United States District Court, D. New Jersey

November 14, 2019

ATLAS ACQUISITIONS, LLC, Plaintiff,
v.
PORANIA, LLC, JONATHAN KOOP, and JEFFREY S. DUNN, Defendant.

          OPINION

          WILLIAM J. MARTINI, U.S.D.J.

         Plaintiff Atlas Acquisitions, LLC. ("Atlas") filed this diversity action against Defendant Porania, LLC ("Porania"), Jonathan Koop, and Jeffrey S. Dunn, alleging under New Jersey law, breach of contract, fraudulent inducement, negligent misrepresentation, and violation of the New Jersey Consumer Fraud Act. The matter comes before the Court on Defendant Porania's motion to dismiss. ECF No. 25. For the reasons stated below, Defendant's motion to dismiss is GRANTED IN PART and DENIED IN PART.

         I. BACKGROUND

         Plaintiff Atlas Acquisitions, LLC is a third-party purchaser of defaulted consumer debts. Am. Compl. ¶ 8, ECF No. 9. Defendant Porania, LLC is a purchaser of defaulted consumer debts, and seller to third parties like Atlas. Id. Jonathan Koop was the Chief Executive Officer of Porania, and Jeffrey S. Dunn was the Managing Member of Porania. Id. at ¶¶ 3-4. On December 17, 2015, Atlas and Porania entered into a Purchase and Sale Agreement ("the Agreement"), in which Porania agreed to sell to Atlas all rights, title, and interest in unsecured consumer account receivables, including unsecured consumer credit card accounts, lines of credit, installment loans, and other similar accounts owned by Porania. See Def.'s Mot., Ex. 2, ECF No. 25-4.

         Atlas alleges that prior to execution of the Agreement, Koop, with the knowledge of Dunn, made false representations about their vetting of and due diligence concerning the validity of accounts that were the subject of the Agreement. Id. at ¶¶ 10-12. Atlas contends that because of a lack of due diligence or misrepresentations on the part of Porania, it purchased an assortment of loans, some of which lacked sufficient documentation, were issued by fictitious entities, or were issued by creditors not licensed to make loans. See Id. at ¶¶ 13, 19, 29. These defects, Atlas claims, prevented it from filing claims on accounts, required it to withdraw certain claims, subjected it to litigation costs including settlement payments, [1] and caused Atlas to lose business opportunities. Id. at ¶¶ 17, 22, 24, 27, 30, 34, 35. Now before the Court is Porania's motion to dismiss all four counts pursuant to Federal Rule of Civil Procedure ("FRCP") 12(b)(6). ECF No. 25.

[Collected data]
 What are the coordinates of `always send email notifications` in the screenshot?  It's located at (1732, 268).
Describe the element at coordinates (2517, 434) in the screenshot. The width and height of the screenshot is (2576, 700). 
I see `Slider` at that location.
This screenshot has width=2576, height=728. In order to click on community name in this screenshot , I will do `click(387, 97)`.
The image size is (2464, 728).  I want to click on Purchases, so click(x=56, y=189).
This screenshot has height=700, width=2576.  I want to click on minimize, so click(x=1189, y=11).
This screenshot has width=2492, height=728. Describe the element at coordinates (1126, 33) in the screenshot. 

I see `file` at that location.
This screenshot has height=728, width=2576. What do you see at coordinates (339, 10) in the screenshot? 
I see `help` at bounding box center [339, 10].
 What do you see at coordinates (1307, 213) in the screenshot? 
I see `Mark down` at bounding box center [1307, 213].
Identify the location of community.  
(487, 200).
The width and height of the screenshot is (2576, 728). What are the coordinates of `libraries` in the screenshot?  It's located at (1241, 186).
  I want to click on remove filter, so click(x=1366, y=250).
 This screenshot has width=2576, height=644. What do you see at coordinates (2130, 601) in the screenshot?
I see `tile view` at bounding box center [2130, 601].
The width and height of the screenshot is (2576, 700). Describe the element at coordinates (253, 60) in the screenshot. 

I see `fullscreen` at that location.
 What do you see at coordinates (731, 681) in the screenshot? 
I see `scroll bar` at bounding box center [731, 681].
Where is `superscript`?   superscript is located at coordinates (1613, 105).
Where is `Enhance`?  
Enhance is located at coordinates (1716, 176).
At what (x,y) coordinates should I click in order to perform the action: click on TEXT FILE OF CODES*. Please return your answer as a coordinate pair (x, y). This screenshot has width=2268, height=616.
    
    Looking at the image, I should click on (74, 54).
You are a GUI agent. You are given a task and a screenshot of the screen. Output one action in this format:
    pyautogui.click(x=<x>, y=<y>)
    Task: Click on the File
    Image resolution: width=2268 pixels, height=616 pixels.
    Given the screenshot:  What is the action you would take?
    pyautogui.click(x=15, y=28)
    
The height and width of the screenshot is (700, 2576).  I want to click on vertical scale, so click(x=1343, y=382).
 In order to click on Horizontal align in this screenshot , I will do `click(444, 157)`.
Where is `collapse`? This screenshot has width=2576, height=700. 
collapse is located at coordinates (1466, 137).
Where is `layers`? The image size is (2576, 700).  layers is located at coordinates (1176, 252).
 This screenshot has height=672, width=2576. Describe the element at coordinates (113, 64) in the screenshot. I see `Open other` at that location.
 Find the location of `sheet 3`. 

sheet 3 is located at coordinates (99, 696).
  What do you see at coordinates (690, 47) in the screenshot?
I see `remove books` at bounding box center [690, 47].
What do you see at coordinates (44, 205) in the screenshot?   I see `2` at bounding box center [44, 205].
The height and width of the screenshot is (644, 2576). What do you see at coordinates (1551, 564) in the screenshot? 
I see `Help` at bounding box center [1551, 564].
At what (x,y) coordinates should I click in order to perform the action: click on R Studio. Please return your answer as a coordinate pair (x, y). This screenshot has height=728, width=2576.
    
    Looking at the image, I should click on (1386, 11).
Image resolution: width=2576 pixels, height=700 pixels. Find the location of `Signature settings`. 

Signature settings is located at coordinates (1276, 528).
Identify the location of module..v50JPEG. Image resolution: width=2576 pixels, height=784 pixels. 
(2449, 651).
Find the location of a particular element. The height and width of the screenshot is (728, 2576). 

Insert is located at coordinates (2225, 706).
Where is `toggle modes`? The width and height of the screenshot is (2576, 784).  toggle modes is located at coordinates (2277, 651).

[Task list]
**1.** Answer these questions using the court opinion:
(a) On what date was the opinion issued?
(b) What position did Jonathan Koop hold at Porania?
(c) Under which rule of the Federal Rules of Civil Procedure did Porania bring its motion to dismiss?
**2.** Duplicate the portion of the listing that begins with the line containing "The height and width of the screenshot is (644, 2576)." and runs through the end of the listing.
The court opinion and the listing have no connection to each other.

[Task-by-task answers]
**1.**
(a) November 14, 2019
(b) Chief Executive Officer
(c) Rule 12(b)(6)

**2.**
The height and width of the screenshot is (644, 2576). What do you see at coordinates (1551, 564) in the screenshot? 
I see `Help` at bounding box center [1551, 564].
At what (x,y) coordinates should I click in order to perform the action: click on R Studio. Please return your answer as a coordinate pair (x, y). This screenshot has height=728, width=2576.
    
    Looking at the image, I should click on (1386, 11).
Image resolution: width=2576 pixels, height=700 pixels. Find the location of `Signature settings`. 

Signature settings is located at coordinates (1276, 528).
Identify the location of module..v50JPEG. Image resolution: width=2576 pixels, height=784 pixels. 
(2449, 651).
Find the location of a particular element. The height and width of the screenshot is (728, 2576). 

Insert is located at coordinates (2225, 706).
Where is `toggle modes`? The width and height of the screenshot is (2576, 784).  toggle modes is located at coordinates (2277, 651).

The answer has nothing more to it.